Martinique: toujours des violences malgré le couvre-feu

Fort-de-France (AFP) - Barricades enflammées, magasins brûlés ou pillés et "voyous à moto": la situation restait tendue vendredi en Martinique, malgré l'instauration d'un couvre-feu nocturne, sur fond de protestation contre la vie chère.
Toute la nuit, les forces de l'ordre ont tenté de contenir les émeutiers qui ont érigé des dizaines de barrages à travers l'île française des Antilles.
Selon une source préfectorale, 32 interpellations ont été effectuées et 12 blessés légers sont à relever parmi les forces de l'ordre.Quelque 150 véhicules ont brûlé dont ceux d'une société de location et 14 locaux commerciaux ont été incendiés, soit un bilan légèrement moindre que la nuit précédente.
Coeur des affrontements, les quelques kilomètres d'autoroute séparant Le Lamentin de Fort-de-France, sur lesquels "une soixantaine de voyous à moto ont fait l'essuie-glace", poursuit cette source.
C'est sur cette route que sont mortes sur le coup jeudi soir deux personnes à moto qui circulaient sans casque à contresens et qui ont percuté une voiture.
La Martinique est en proie depuis septembre à une mobilisation contre la vie chère initiée par un mouvement baptisé Rassemblement pour la protection des peuples et des ressources afro-caribéens (RPPRAC), qui a dégénéré avec des violences urbaines.
Celles-ci semblent avoir passé un cap depuis la nuit de mercredi à jeudi, avec de nombreux épisodes de pillages et d'actes de vandalisme qui se sont poursuivis dans la nuit de jeudi à vendredi en dépit d'un couvre-feu de 21H00 à 05H00.
Au Carbet (nord), l'unique pharmacie du village a brûlé."Il ne reste plus rien.J'ai tout perdu", a réagi auprès de l'AFP son propriétaire, Willy Hilaricus, se désolant que "cela crée un problème d'accès aux soins pour la population" de ce village relativement isolé.
- Aéroport rouvert -
L'aéroport de Fort-de-France, lui, a rouvert vendredi matin avec l'atterrissage d'un premier vol en provenance de République dominicaine peu après 10H00 locales (16H00 à Paris), après avoir dû fermer la veille, en raison de l'intrusion sur les pistes d'une centaine de manifestants.
Huit personnes ont été arrêtées à la suite de cet envahissement, a appris l'AFP de source policière.L'intrusion, sur fond de rumeur de renforts policiers démentie par la préfecture, a provoqué le déroutement vers la Guadeloupe de trois avions et plus de 1.000 passagers.
Ces passagers devaient repartir en Martinique dans le courant de l'après-midi, a indiqué la préfecture de Guadeloupe dans un communiqué.Une partie d'entre eux a passé la nuit sur des lits de camp dans un gymnase du coeur de Pointe-à-Pitre transformé en centre d'hébergement, a constaté une journaliste de l'AFP.

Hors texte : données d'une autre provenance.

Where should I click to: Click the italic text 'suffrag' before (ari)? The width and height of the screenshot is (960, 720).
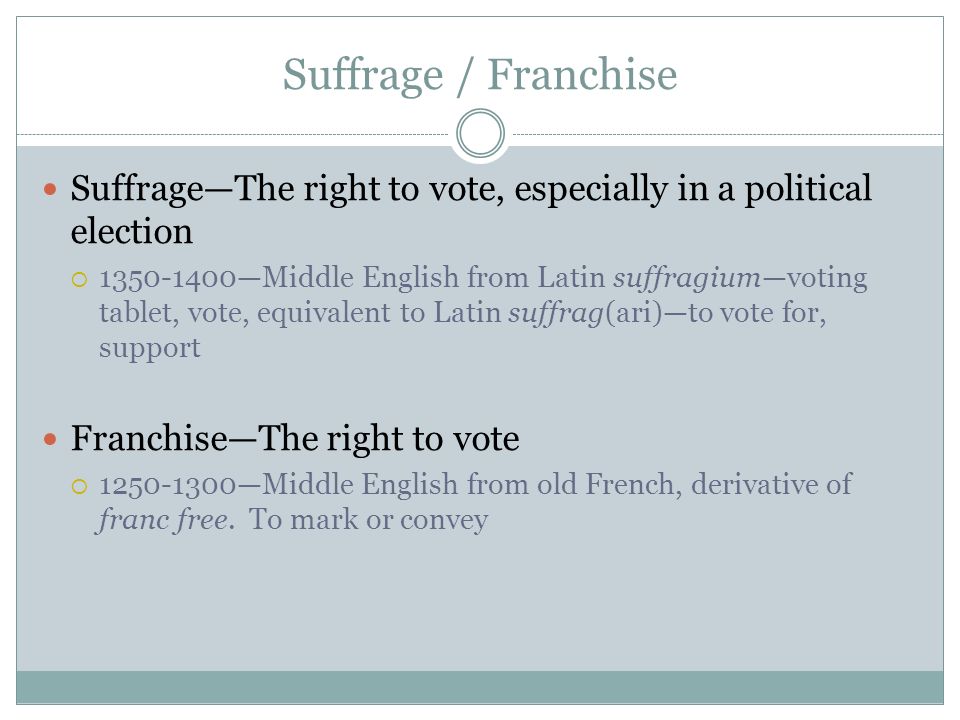pos(556,314)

Dans un communiqué, l'association des maires de Martinique et celle des maires de France ont appelé "au calme et au dialogue (...) face à l'escalade des violences urbaines".

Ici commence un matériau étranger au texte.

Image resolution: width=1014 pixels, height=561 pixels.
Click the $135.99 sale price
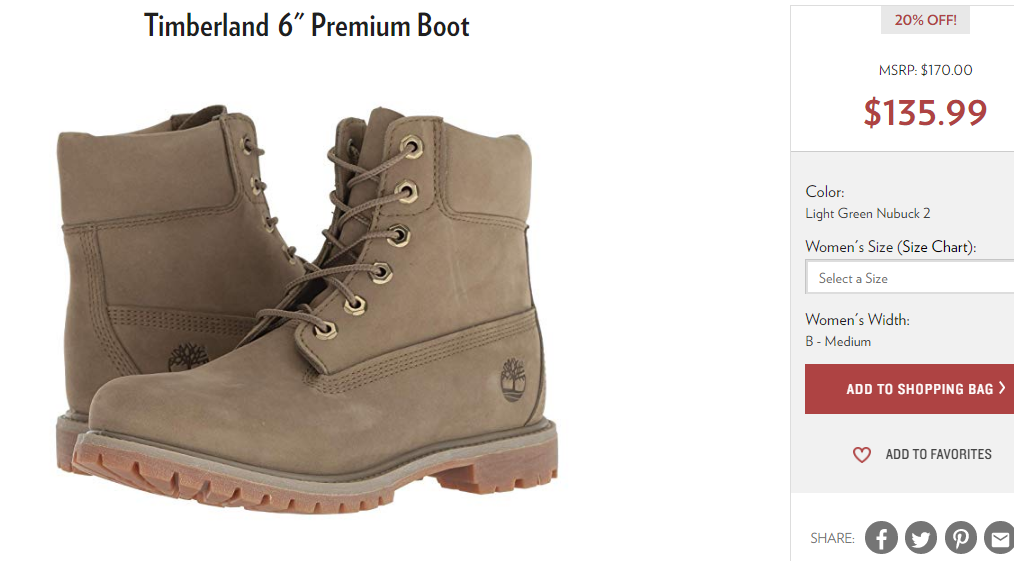[925, 112]
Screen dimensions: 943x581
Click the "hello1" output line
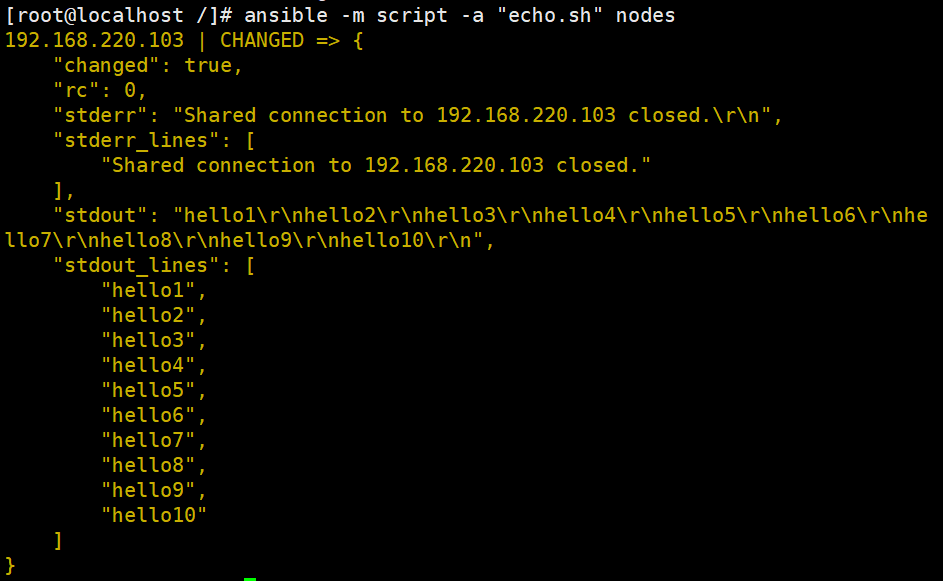point(154,290)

La préfecture de Martinique a également annoncé jusqu'à lundi l'interdiction des manifestations et des rassemblements. Déjà fermées jeudi, les écoles sont restées closes vendredi "compte tenu de l'incertitude du contexte social actuel", selon le rectorat.
Le CHU de la Martinique a annoncé jeudi le déclenchement d'un plan blanc et les pharmacies de l'île ont déclaré "ne plus être en mesure d'assurer les services d'urgence".

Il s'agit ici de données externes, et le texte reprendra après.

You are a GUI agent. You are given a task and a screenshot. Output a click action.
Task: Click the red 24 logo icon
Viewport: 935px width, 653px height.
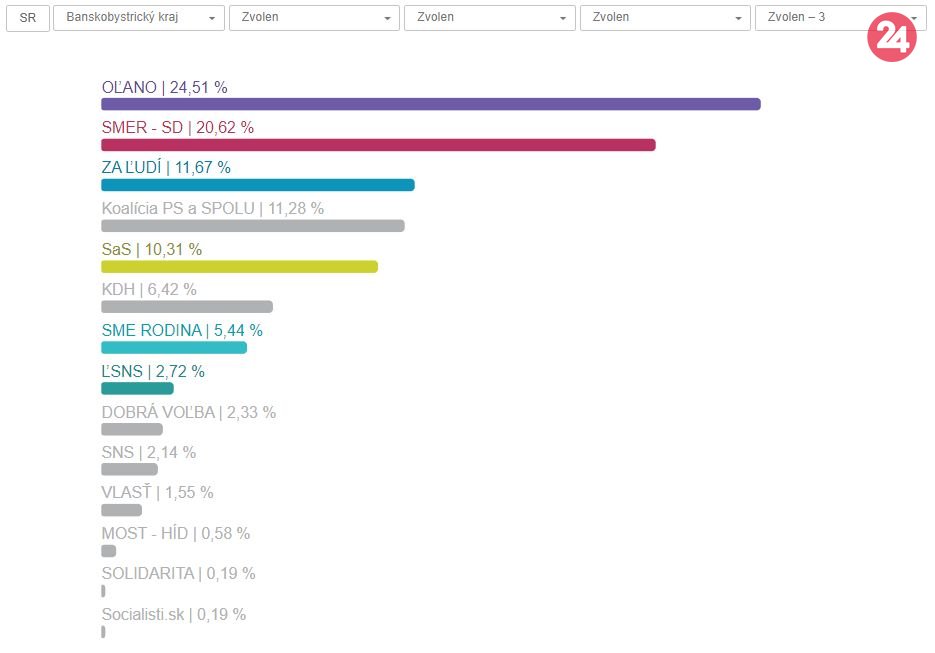coord(891,37)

Dans la nuit de mercredi à jeudi, un homme de 20 ans est mort en marge du pillage d'un centre commercial, a annoncé la préfecture, et un autre, âgé de 30 ans, a été "grièvement blessé par balle", selon une source policière.
Le mouvement contre la vie chère, thématique récurrente dans les outre-mer, a été lancé début septembre par le RPPRAC, qui exige un alignement des prix des produits alimentaires sur l'Hexagone, affichés 40% plus chers en Martinique.
Plusieurs tables rondes réunissant les services de l'Etat, les collectivités locales, les acteurs économiques et le RPPRAC ont été organisées, sans débouchés positifs jusque-là.
La prochaine est prévue vendredi à 15H00 (21H00 à Paris).La précédente, jeudi, s'est achevée sans accord mais avec des avancées, selon la radio locale RCI qui estime que les négociations butent sur deux points: le nombre de produits concernés par une baisse de prix et le plafond pour contenir l'écart avec les prix de l'Hexagone.